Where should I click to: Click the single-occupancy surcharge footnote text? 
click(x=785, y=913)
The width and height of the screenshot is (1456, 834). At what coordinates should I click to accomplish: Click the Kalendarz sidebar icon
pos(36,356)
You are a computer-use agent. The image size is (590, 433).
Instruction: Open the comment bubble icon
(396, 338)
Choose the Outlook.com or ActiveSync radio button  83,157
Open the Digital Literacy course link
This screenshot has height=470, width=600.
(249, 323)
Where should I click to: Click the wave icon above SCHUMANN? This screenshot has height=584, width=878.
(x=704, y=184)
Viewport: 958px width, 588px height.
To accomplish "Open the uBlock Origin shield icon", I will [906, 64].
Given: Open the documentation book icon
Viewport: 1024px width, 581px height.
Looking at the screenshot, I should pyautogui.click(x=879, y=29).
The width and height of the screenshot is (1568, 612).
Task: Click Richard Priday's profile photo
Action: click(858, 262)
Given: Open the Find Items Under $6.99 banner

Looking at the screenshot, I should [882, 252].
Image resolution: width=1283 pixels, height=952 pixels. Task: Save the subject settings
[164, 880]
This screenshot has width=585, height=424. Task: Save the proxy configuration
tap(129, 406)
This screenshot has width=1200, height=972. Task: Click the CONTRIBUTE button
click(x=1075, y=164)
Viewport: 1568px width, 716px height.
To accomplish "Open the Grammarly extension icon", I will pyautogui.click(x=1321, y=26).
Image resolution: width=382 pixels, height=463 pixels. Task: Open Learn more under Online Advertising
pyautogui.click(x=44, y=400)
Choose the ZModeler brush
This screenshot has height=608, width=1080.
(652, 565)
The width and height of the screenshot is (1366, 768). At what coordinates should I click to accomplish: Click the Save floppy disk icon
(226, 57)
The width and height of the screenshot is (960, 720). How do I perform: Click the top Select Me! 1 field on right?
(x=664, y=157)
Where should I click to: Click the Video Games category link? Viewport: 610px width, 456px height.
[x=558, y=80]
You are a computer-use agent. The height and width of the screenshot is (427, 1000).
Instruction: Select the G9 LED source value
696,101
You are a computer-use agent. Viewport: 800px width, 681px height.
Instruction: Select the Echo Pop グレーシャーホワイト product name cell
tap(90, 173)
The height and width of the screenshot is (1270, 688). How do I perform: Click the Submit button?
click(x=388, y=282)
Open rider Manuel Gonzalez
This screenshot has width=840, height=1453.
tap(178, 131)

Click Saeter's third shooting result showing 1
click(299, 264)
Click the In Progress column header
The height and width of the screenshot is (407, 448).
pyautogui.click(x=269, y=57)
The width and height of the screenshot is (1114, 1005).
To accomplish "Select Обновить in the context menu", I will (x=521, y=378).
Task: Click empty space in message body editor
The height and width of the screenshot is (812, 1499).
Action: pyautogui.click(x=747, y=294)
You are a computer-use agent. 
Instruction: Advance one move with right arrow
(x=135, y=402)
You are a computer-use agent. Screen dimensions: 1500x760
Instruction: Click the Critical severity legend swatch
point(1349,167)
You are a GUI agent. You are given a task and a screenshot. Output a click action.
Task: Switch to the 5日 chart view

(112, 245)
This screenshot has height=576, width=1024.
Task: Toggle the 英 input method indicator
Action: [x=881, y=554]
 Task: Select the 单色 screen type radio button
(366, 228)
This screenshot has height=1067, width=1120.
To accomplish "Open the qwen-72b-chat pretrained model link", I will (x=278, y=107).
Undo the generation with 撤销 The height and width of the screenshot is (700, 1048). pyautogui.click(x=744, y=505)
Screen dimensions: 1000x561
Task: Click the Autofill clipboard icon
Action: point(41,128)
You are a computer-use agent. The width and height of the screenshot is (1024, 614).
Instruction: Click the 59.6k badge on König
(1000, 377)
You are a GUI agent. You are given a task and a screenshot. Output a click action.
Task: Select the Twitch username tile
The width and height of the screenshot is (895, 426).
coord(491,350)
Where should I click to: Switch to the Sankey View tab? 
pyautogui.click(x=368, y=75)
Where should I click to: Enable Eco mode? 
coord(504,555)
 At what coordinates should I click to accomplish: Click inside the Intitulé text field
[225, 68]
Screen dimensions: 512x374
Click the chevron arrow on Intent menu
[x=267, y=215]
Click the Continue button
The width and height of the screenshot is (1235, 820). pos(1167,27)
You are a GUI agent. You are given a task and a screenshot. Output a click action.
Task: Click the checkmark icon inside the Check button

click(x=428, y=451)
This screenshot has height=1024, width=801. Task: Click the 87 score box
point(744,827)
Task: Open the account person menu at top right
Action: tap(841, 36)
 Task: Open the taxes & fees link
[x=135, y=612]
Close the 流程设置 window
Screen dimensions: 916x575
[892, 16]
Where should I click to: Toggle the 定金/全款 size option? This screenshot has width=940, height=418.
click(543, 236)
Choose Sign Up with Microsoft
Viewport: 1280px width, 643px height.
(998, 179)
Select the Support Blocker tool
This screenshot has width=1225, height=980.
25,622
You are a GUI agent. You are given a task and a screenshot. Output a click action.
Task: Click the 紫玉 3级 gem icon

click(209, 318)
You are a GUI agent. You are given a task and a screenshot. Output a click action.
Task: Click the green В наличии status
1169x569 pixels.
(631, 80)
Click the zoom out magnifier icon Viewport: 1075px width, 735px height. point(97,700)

**********

_ASSIGNED TASK_.
The entries must all be transcribed exactly.

_PROBLEM SOLUTION_.
Where should I click to: Click the single-occupancy surcharge footnote text? 
click(x=785, y=913)
The width and height of the screenshot is (1456, 834). At what coordinates should I click to accomplish: Click the Kalendarz sidebar icon
pos(36,356)
You are a computer-use agent. The image size is (590, 433).
Instruction: Open the comment bubble icon
(396, 338)
Choose the Outlook.com or ActiveSync radio button  83,157
Open the Digital Literacy course link
This screenshot has height=470, width=600.
(249, 323)
Where should I click to: Click the wave icon above SCHUMANN? This screenshot has height=584, width=878.
(x=704, y=184)
Viewport: 958px width, 588px height.
To accomplish "Open the uBlock Origin shield icon", I will [906, 64].
Given: Open the documentation book icon
Viewport: 1024px width, 581px height.
Looking at the screenshot, I should pyautogui.click(x=879, y=29).
The width and height of the screenshot is (1568, 612).
Task: Click Richard Priday's profile photo
Action: click(858, 262)
Given: Open the Find Items Under $6.99 banner

Looking at the screenshot, I should [882, 252].
Image resolution: width=1283 pixels, height=952 pixels. Task: Save the subject settings
[164, 880]
This screenshot has width=585, height=424. Task: Save the proxy configuration
tap(129, 406)
This screenshot has width=1200, height=972. Task: Click the CONTRIBUTE button
click(x=1075, y=164)
Viewport: 1568px width, 716px height.
To accomplish "Open the Grammarly extension icon", I will pyautogui.click(x=1321, y=26).
Image resolution: width=382 pixels, height=463 pixels. Task: Open Learn more under Online Advertising
pyautogui.click(x=44, y=400)
Choose the ZModeler brush
This screenshot has height=608, width=1080.
(652, 565)
The width and height of the screenshot is (1366, 768). At what coordinates should I click to accomplish: Click the Save floppy disk icon
(226, 57)
The width and height of the screenshot is (960, 720). How do I perform: Click the top Select Me! 1 field on right?
(x=664, y=157)
Where should I click to: Click the Video Games category link? Viewport: 610px width, 456px height.
[x=558, y=80]
You are a computer-use agent. The height and width of the screenshot is (427, 1000).
Instruction: Select the G9 LED source value
696,101
You are a computer-use agent. Viewport: 800px width, 681px height.
Instruction: Select the Echo Pop グレーシャーホワイト product name cell
tap(90, 173)
The height and width of the screenshot is (1270, 688). How do I perform: Click the Submit button?
click(x=388, y=282)
Open rider Manuel Gonzalez
This screenshot has width=840, height=1453.
tap(178, 131)

Click Saeter's third shooting result showing 1
click(299, 264)
Click the In Progress column header
The height and width of the screenshot is (407, 448).
pyautogui.click(x=269, y=57)
The width and height of the screenshot is (1114, 1005).
To accomplish "Select Обновить in the context menu", I will (x=521, y=378).
Task: Click empty space in message body editor
The height and width of the screenshot is (812, 1499).
Action: pyautogui.click(x=747, y=294)
You are a computer-use agent. 
Instruction: Advance one move with right arrow
(x=135, y=402)
You are a computer-use agent. Screen dimensions: 1500x760
Instruction: Click the Critical severity legend swatch
point(1349,167)
You are a GUI agent. You are given a task and a screenshot. Output a click action.
Task: Switch to the 5日 chart view

(112, 245)
This screenshot has height=576, width=1024.
Task: Toggle the 英 input method indicator
Action: [x=881, y=554]
 Task: Select the 单色 screen type radio button
(366, 228)
This screenshot has height=1067, width=1120.
To accomplish "Open the qwen-72b-chat pretrained model link", I will (x=278, y=107).
Undo the generation with 撤销 The height and width of the screenshot is (700, 1048). pyautogui.click(x=744, y=505)
Screen dimensions: 1000x561
Task: Click the Autofill clipboard icon
Action: point(41,128)
You are a computer-use agent. The width and height of the screenshot is (1024, 614).
Instruction: Click the 59.6k badge on König
(1000, 377)
You are a GUI agent. You are given a task and a screenshot. Output a click action.
Task: Select the Twitch username tile
The width and height of the screenshot is (895, 426).
coord(491,350)
Where should I click to: Switch to the Sankey View tab? 
pyautogui.click(x=368, y=75)
Where should I click to: Enable Eco mode? 
coord(504,555)
 At what coordinates should I click to accomplish: Click inside the Intitulé text field
[225, 68]
Screen dimensions: 512x374
Click the chevron arrow on Intent menu
[x=267, y=215]
Click the Continue button
The width and height of the screenshot is (1235, 820). pos(1167,27)
You are a GUI agent. You are given a task and a screenshot. Output a click action.
Task: Click the checkmark icon inside the Check button

click(x=428, y=451)
This screenshot has height=1024, width=801. Task: Click the 87 score box
point(744,827)
Task: Open the account person menu at top right
Action: tap(841, 36)
 Task: Open the taxes & fees link
[x=135, y=612]
Close the 流程设置 window
Screen dimensions: 916x575
[892, 16]
Where should I click to: Toggle the 定金/全款 size option? This screenshot has width=940, height=418.
click(543, 236)
Choose Sign Up with Microsoft
Viewport: 1280px width, 643px height.
(998, 179)
Select the Support Blocker tool
This screenshot has width=1225, height=980.
25,622
You are a GUI agent. You are given a task and a screenshot. Output a click action.
Task: Click the 紫玉 3级 gem icon

click(209, 318)
You are a GUI agent. You are given a task and a screenshot. Output a click action.
Task: Click the green В наличии status
1169x569 pixels.
(631, 80)
Click the zoom out magnifier icon Viewport: 1075px width, 735px height. point(97,700)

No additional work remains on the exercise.